TASK BRIEF = Write the next part of the Ironman race story below, starting right after its final sentence.

On the 2nd half of the 2nd loop, I was able to access my special needs bag. I reapplied body glide. I took the poptart. I couldn't eat it, but I held onto it for like 2 miles. You do weird things at this point in the race. I took out the photo of Matthew McConaughey and laughed out loud. Thanks Jenn! A little bit later I saw my friend Angie's mother-in-law Barbara and brother-in-law Matt under a random bridge. I didn't even know she was in town! We hugged, they cheered, and it picked me up enough to finish the 2nd loop. By this time I was feeling AWESOME. Yes, I wanted to cut my foot off. But my legs weren't cramping, I had found a way to get calories without turning my stomach inside out, and I was over half way there! I power walked my way to the 3rd loop. I saw my crew again and we all screamed and laughed. 9 miles left! SINGLE DIGITS!!!

On the 3rd loop I started taking the chicken broth. It rivaled the cola in it's awesomeness. My new routine was: water, broth, cola, broth, cola, water. I ran/power walked from aid station to aid station, looking forward to the cola and the broth and the chips. I blocked out the pain in my body by dancing to the music at aid stations, talking to other athletes, high fiving the spectators. I was having so much fun again! I finished the first half of the 3rd loop and only had 5 miles left. Only 5 miles, but these were going to be the toughest 5 miles I had ever done. I saw Brian and Nadine here and they wanted to run with me a bit. I couldn't run, so they walked with me up a little hill. I got another mental boost from them, and started to run. Only 4 miles left! I got to my least favorite part of the course. It winds through a dark, empty park. Up and down some hills. Around a bridge. Out to the other side of the lake, but directly in line with the finish line. You can hear Mike Reilly and the music. Okay, only 3 miles and I get to be there too. Only a 5k left. I crossed back over the river to the Tempe Town park walkway. Onto the soft dirt path. Getting closer now. I started ripping the reflective tape off my shirt, fixed my hair as best I could, wiped the crud from my mouth. Gotta look good for the photos!

I passed the 25 mile marker and was running. 1 mile left now. I cheered silently. I wanted to celebrate, but there were people around me still on their second loop. I came to the split in the course and I got to turn left. Then I cheered! All of the pain was gone from my body. I saw Tom and Jon and their families. Hugs all around. I kept running. I found myself next to another athlete. He stopped and nodded for me to go ahead and have the chute all to myself. Thank you! I turned left and was blinded by the lights. Music boomed towards me. The crowd screamed. Somehow in all of this, I found my friends and family. I floated towards them (I was running on air now, not pavement). High fives and smiles and cheers. More high fives as I ran towards the finish. I made sure to listen for Mike Reilly saying my name. There it is! I crossed under the archway, threw my arms up in the air, and finally...I got to stop moving.
Matt, and his wife Heidi, caught me at the finish line. So cool. They held onto me tight. My legs weren't working so well anymore. They wrapped me in a space blanket. Someone else put the medal around my neck. I got a shirt. A hat. And then was put in front of the finisher's backdrop for another photo. Then they walked me to the family meet-up area and got me water and fries. Mmmmm, salty fries. My Mom, Debbie, and Ken came in and hugged me. Julie, Jeff, Brian, Nadine, Kristin, and Lorin were on the other side of the fence to congratulate me. The only thing better than crossing the finish line and becoming an Ironman, was getting to see my family and favorite people at the end. I wish I could bottle up how I felt at that moment. There really is nothing like it.

DATASET SECTION =
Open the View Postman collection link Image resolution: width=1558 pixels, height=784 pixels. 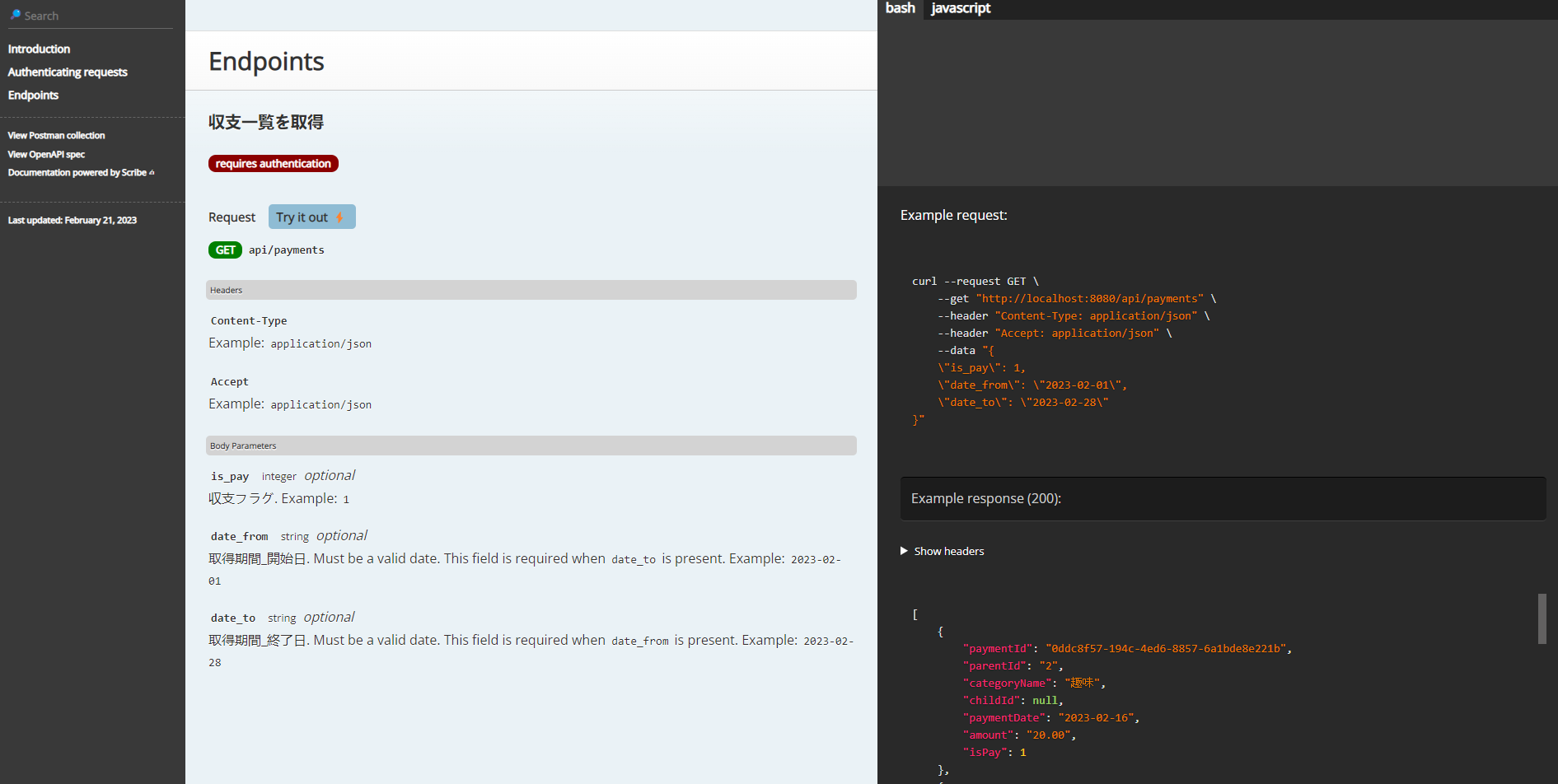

RESPONSE =
I sat there babbling gibberish for about 20 minutes. Then I started to shiver and it was time to go home. I wanted to stay to watch the midnight finishers, but my body needed to leave. Next time I'll stay and watch.
It's worth mentioning a HUGE thank you to the volunteers. This event wouldn't happen without them. It takes over 3000 volunteers to help 2500 of us to the finish line. Amazing! And another thank you to my friends and family. The support I received this year is unreal. I cry every time I think about you guys and how awesome this year was. Thank you!!!!

Friday, November 27, 2009

Part 2: The Bike

The bike is like my long-lost love...that I didn't even know existed until last year. I absolutely LOVE riding. I'm not particularly fast or at all talented at cycling, but there are times on the bike that don't quite compare to anything else in life. It's those times when the road feels glass-smooth, your legs turn the cranks in perfect circles, the whirring of the wheels drones out all background noise, and the power builds in the legs as you tuck in just a little further to get that last little bit of speed. This usually happens at least once per ride, and every single time my smile spreads from ear to ear. And it stays with me long enough to get me out the door for the next ride.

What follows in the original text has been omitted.